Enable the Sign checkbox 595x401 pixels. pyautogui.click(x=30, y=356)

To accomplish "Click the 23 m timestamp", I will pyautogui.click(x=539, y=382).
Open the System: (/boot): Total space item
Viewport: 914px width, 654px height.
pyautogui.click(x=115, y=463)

# Written instruction:
Render the records as a numbered list and leave out the blank lines.

# Finished exercise:
1. Enable the Sign checkbox 595x401 pixels. pyautogui.click(x=30, y=356)
2. To accomplish "Click the 23 m timestamp", I will pyautogui.click(x=539, y=382).
3. Open the System: (/boot): Total space item
4. Viewport: 914px width, 654px height.
5. pyautogui.click(x=115, y=463)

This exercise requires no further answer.